Alessandro Farruggia
ANCORA
un muro, in Europa. L’ipotesi cala come un maglio su quella che è stata una giornata fruttuosa, con le presidenze russa e ucraina che si riparlano e annunciano un (quasi) cessate il fuoco. Probabilmente la tregua è un effetto delle sanzioni che l’Europa deciderà domani se adottare, e che il Cremlino vuole evitare.
Ma a qualcuno, leggi il premier ucraino, il dimissionario Arseniy Yatseniuk, l’idea della tregua non piace, probabilmente in chiave elettorale. E così rispolvera l’idea di costruire un muro lungo 1920 chilometri e dal costo di 100 milioni di dollari tra Ucraina e Russia. È una idea lanciata a giugno dall’oligarca Igor Kolomoski (nominato da Arsenyuk governatore della regione di Dnipropetrovsk) e che altri hanno ripreso e iniziato ad attuare. È il caso del presidente della provincia di Sumy (a nord di Kharkiv), Vladimir Shulka, che ha appena annunciato l’avvio della costruzione di una trincea larga quattro metri e profonda due, lungo 60 dei 562 chilometri di frontiera tra provincia di Sumy e le contigue province russe di Bryansk e Kursk.

IN ATTESA


di vedere se il muro si farà, ed è tutto da dimostrare, il barometro passa dal brutto al variabile tendente al bello.
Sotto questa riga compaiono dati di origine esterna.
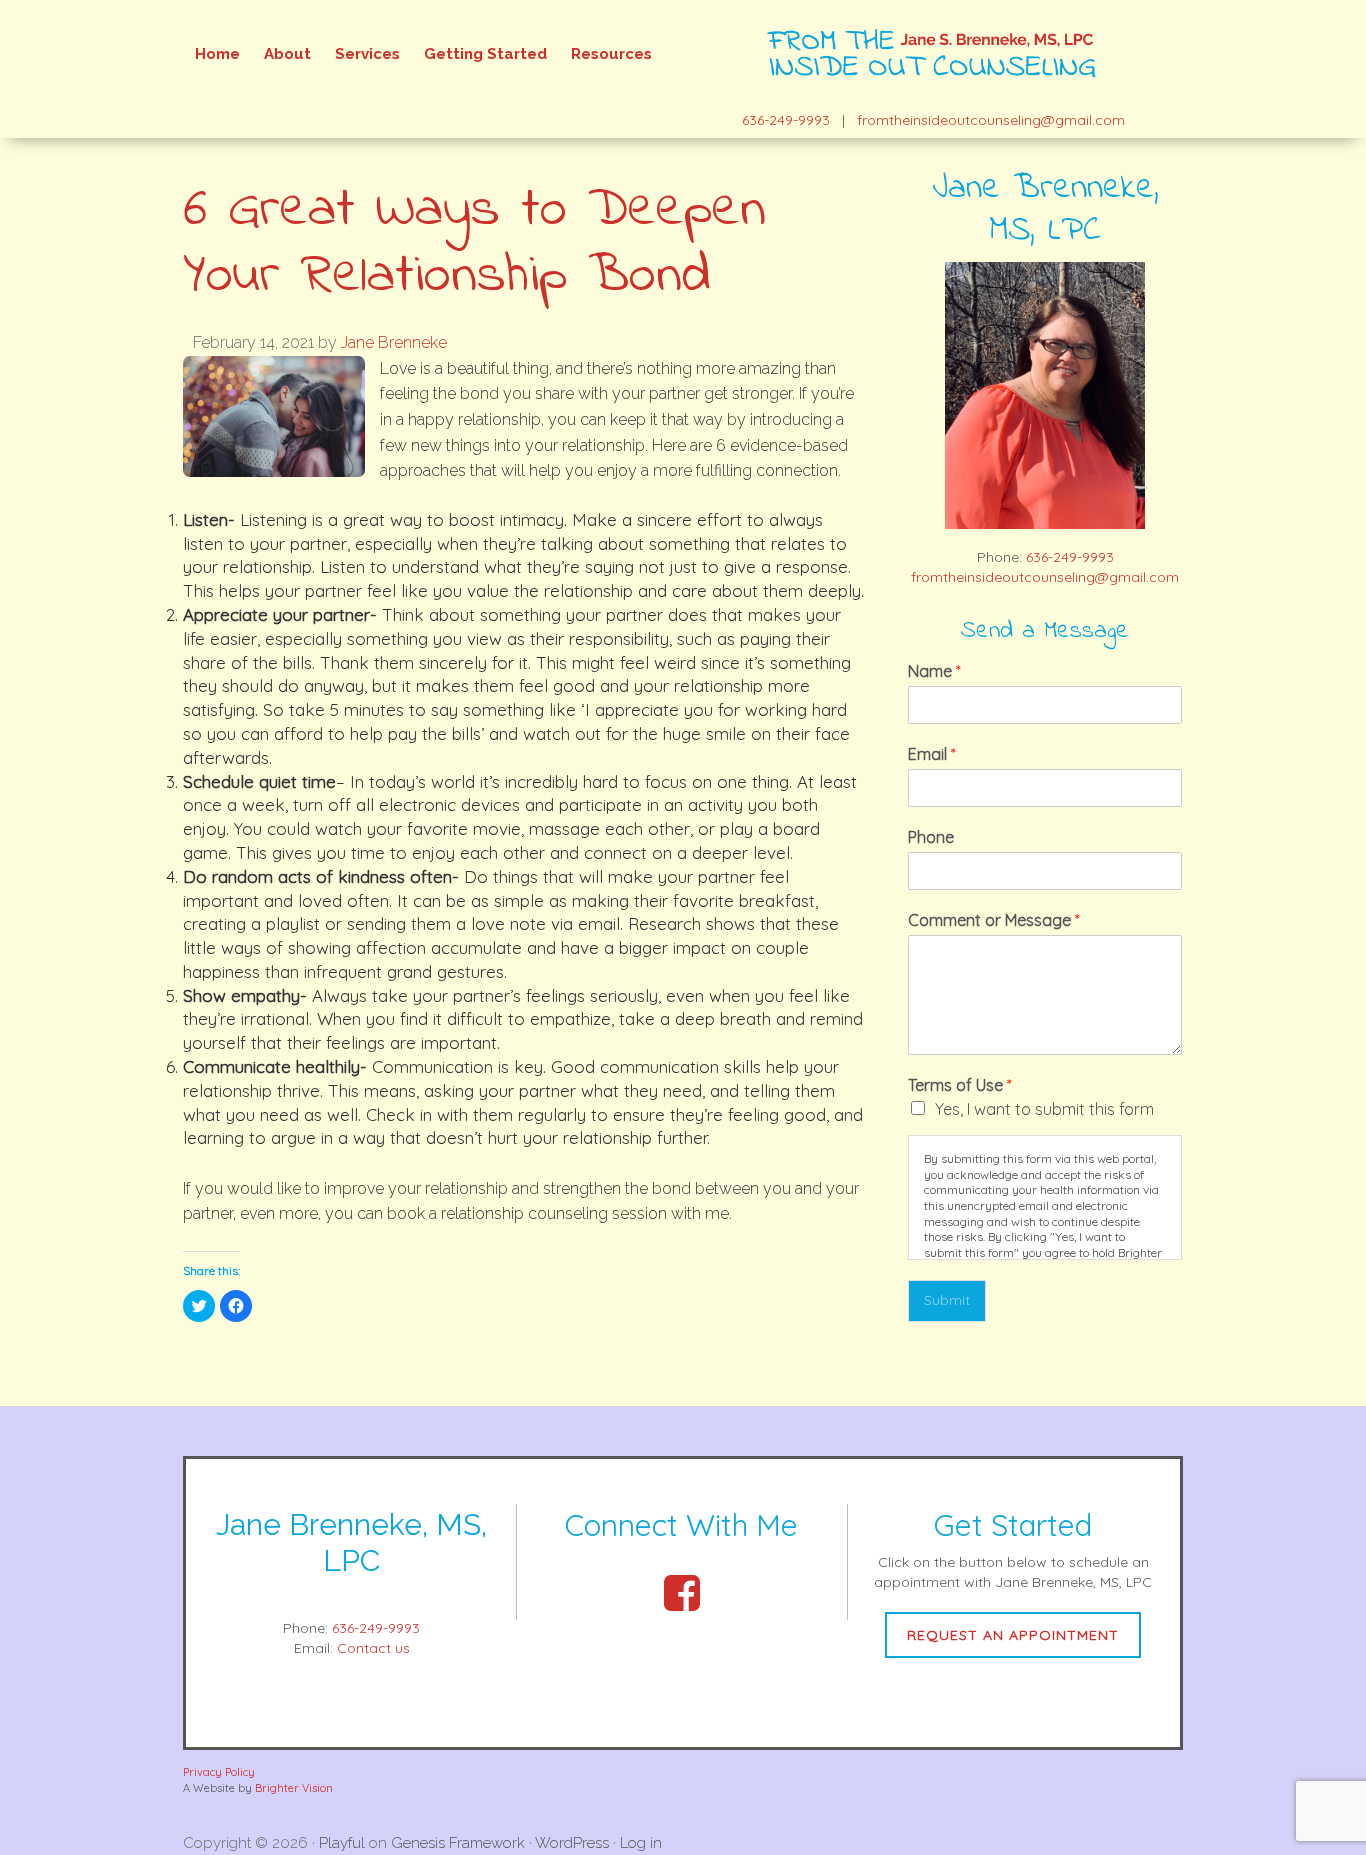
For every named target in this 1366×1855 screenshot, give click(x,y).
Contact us (373, 1648)
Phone (931, 837)
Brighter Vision (294, 1788)
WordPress (572, 1843)
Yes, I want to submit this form (1044, 1109)
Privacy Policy (219, 1772)
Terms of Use (960, 1085)
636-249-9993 (786, 120)
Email (932, 754)
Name (934, 671)
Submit (947, 1300)
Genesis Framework (458, 1843)
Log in (641, 1843)
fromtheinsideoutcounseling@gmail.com (991, 120)
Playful (342, 1843)
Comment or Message (994, 920)
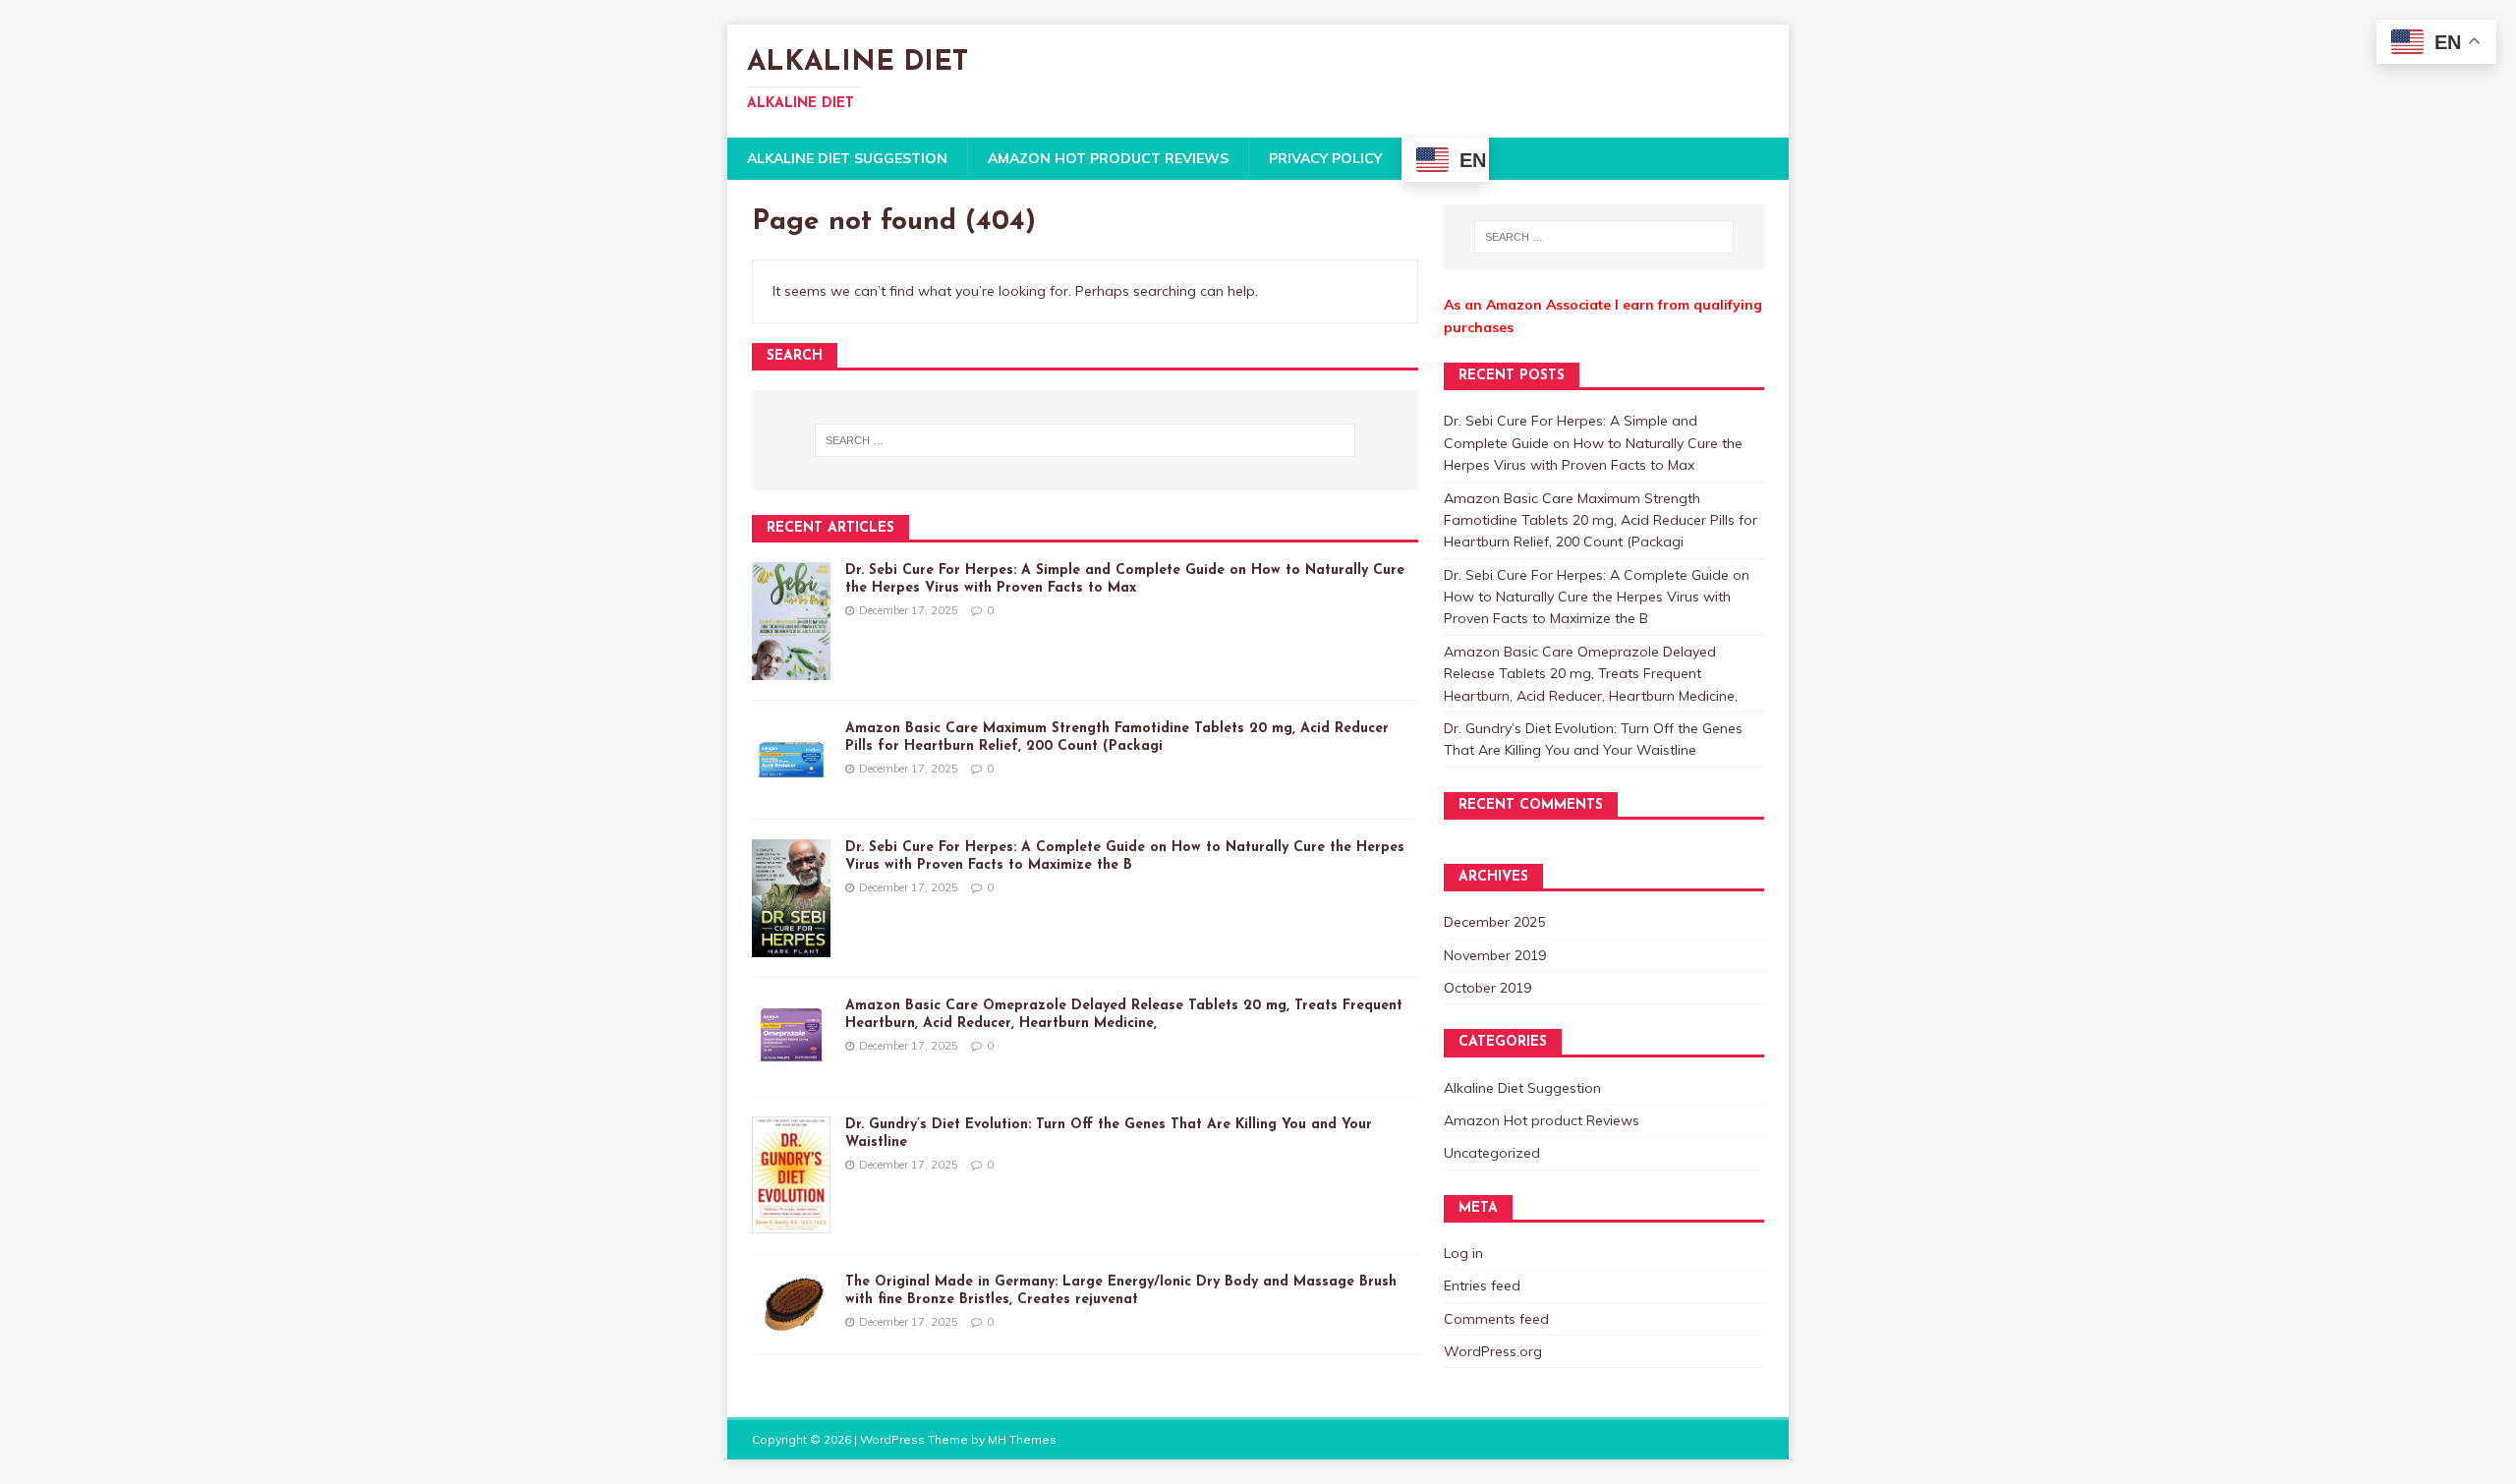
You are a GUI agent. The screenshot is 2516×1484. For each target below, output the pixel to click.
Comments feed (1496, 1319)
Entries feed (1482, 1285)
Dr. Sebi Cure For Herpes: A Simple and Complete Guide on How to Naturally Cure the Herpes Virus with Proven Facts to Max (1593, 443)
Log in (1463, 1253)
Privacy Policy (1325, 158)
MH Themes (1022, 1439)
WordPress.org (1493, 1351)
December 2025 (1494, 922)
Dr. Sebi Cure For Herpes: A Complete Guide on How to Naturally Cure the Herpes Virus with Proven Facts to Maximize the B (1596, 597)
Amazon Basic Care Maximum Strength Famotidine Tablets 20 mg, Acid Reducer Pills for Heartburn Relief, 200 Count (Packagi (1600, 520)
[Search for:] (1085, 440)
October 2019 (1487, 988)
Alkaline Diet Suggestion (847, 158)
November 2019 (1495, 955)
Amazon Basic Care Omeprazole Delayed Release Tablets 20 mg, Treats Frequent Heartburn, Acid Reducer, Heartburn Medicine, (1591, 674)
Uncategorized (1492, 1153)
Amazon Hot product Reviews (1108, 158)
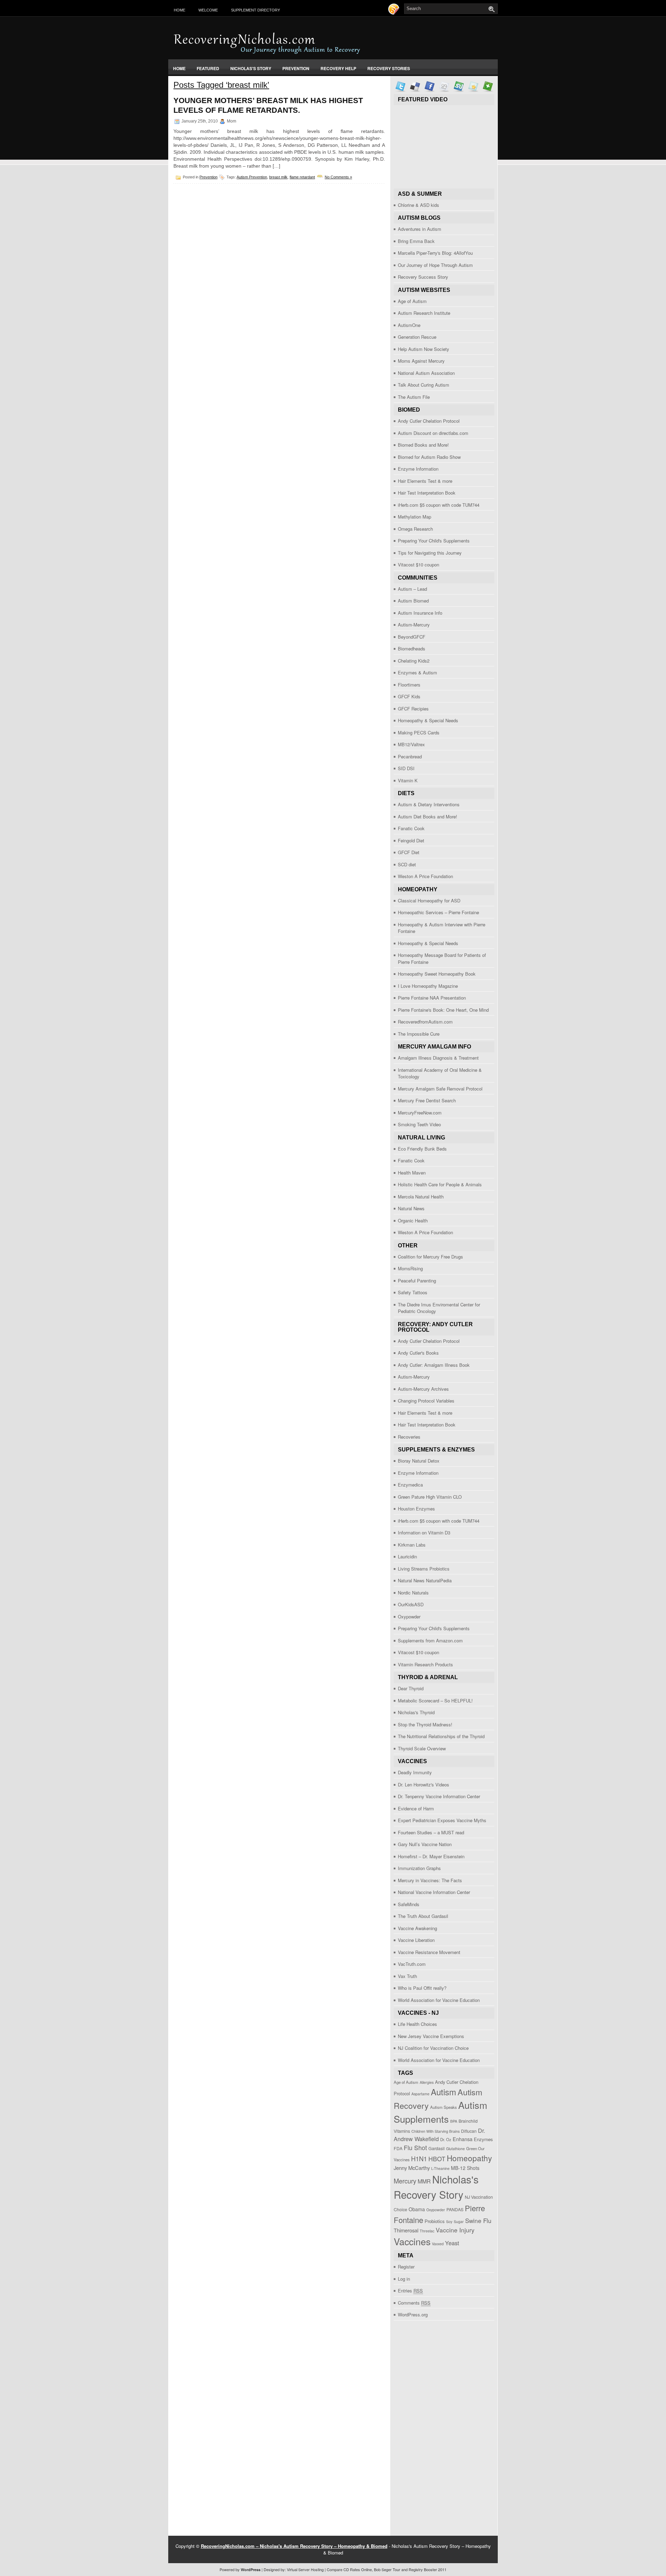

Tutto è iniziato in mattinata, quando i presidenti russo Valdimir Putin e ucraino Petro Poroshenko si sono sentiti e hanno trovato una sintesi dalla quale è nato un cessate il fuoco. Poroshenko se lo è subito rivenduto come «cessate il fuoco permanente», ma è stato rimbrottato dal Cremlino, che l’ha corretto in «intesa sulle modalità sull’accordo su regime di cessate il fuoco», dato che — perfida sottolineatura — «la Russia non può negozare un cessate il fuoco perchè non è parte del conflitto». Ma erano schermaglie. La presidenza ucraina ha tolto la parola «permanente» e la sostanza non è cambiata: si va verso una sospensione delle ostilità, già evidente ieri attorno a Donetsk (pochi colpi di artiglieria) e a nord di Mariupol. Per dare sostanza all’intesa, più tardi interviene anche Putin, che dice ai giornalisti che lo hanno seguito in Mongolia che «un accordo finale tra le autorità ucraine e il sudest dell’Ucraina potrebbe essere trovato nell’incontro del 5 settembre a Minsk», e illustra un piano in sette punti che prevede tra l’altro lo stop alle operazioni offensive delle forze armate e delle milizie, il ritiro delle unità di Kiev a una distanza dalle città che impedisca di bombardarle, un controllo internazione imparziale. Da Doenetsk e Lugansk i filorussi mandano segnali contraddittori. Alcuni leader sono a favore, altri no.

MA PUTIN

intima: «Chiedo alle forze armate della Novorossia di smettere di avanzare e a Kiev di ritirare le sue truppe». In Ucraina, Yatsenyuk respinge la proposta di Putin bollandola come «fumo negli occhi» e Poroshenko che gli riponde a stretto giro. Dicendo, come Putin, che si augura che «gli imminenti colloqui di Misk possano portare all’avvio di un processo di pace» e sottolineando che «la gente ucraina è pienamente favorevole alla tregua mentre certi politici vogliono giocare alla guerra: e io non lo consentirò». A Yatseniuk saranno fischiate le orecchie.